### [Given instruction]
Can you rewrite the rows below, changing every "Screen dimensions" to "Display size" and leaving everything else as it is?

### [Supplied entries]

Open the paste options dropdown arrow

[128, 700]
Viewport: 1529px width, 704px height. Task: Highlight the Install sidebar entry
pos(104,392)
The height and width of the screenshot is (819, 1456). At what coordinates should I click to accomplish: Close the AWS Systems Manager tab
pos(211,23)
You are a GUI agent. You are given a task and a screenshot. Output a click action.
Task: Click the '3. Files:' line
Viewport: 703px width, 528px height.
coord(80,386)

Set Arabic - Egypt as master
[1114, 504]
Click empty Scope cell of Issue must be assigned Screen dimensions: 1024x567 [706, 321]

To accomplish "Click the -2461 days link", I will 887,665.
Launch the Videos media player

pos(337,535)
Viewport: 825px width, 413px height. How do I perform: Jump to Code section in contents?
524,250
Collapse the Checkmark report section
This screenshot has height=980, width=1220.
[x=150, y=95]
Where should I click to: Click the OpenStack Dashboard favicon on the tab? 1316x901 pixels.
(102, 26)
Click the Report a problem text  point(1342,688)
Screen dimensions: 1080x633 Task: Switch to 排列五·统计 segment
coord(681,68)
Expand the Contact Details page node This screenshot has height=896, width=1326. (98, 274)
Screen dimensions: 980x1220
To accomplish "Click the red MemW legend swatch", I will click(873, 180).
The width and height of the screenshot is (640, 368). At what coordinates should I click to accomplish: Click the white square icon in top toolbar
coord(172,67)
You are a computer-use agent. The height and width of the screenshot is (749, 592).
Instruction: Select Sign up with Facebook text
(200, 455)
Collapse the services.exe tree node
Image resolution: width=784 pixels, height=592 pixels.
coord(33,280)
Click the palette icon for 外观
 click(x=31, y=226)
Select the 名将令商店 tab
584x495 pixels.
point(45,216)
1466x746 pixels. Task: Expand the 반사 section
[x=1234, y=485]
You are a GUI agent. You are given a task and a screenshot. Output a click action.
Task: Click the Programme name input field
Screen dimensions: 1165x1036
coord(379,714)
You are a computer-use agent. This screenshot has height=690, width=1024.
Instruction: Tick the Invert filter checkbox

### [Solution to this task]
Open the paste options dropdown arrow

[128, 700]
Viewport: 1529px width, 704px height. Task: Highlight the Install sidebar entry
pos(104,392)
The height and width of the screenshot is (819, 1456). At what coordinates should I click to accomplish: Close the AWS Systems Manager tab
pos(211,23)
You are a GUI agent. You are given a task and a screenshot. Output a click action.
Task: Click the '3. Files:' line
Viewport: 703px width, 528px height.
coord(80,386)

Set Arabic - Egypt as master
[1114, 504]
Click empty Scope cell of Issue must be assigned Display size: 1024x567 [706, 321]

To accomplish "Click the -2461 days link", I will 887,665.
Launch the Videos media player

pos(337,535)
Viewport: 825px width, 413px height. How do I perform: Jump to Code section in contents?
524,250
Collapse the Checkmark report section
This screenshot has height=980, width=1220.
[x=150, y=95]
Where should I click to: Click the OpenStack Dashboard favicon on the tab? 1316x901 pixels.
(102, 26)
Click the Report a problem text  point(1342,688)
Display size: 1080x633 Task: Switch to 排列五·统计 segment
coord(681,68)
Expand the Contact Details page node This screenshot has height=896, width=1326. (98, 274)
Display size: 980x1220
To accomplish "Click the red MemW legend swatch", I will click(873, 180).
The width and height of the screenshot is (640, 368). At what coordinates should I click to accomplish: Click the white square icon in top toolbar
coord(172,67)
You are a computer-use agent. The height and width of the screenshot is (749, 592).
Instruction: Select Sign up with Facebook text
(200, 455)
Collapse the services.exe tree node
Image resolution: width=784 pixels, height=592 pixels.
coord(33,280)
Click the palette icon for 外观
 click(x=31, y=226)
Select the 名将令商店 tab
584x495 pixels.
point(45,216)
1466x746 pixels. Task: Expand the 반사 section
[x=1234, y=485]
You are a GUI agent. You are given a task and a screenshot. Output a click action.
Task: Click the Programme name input field
Display size: 1165x1036
coord(379,714)
You are a computer-use agent. This screenshot has height=690, width=1024.
Instruction: Tick the Invert filter checkbox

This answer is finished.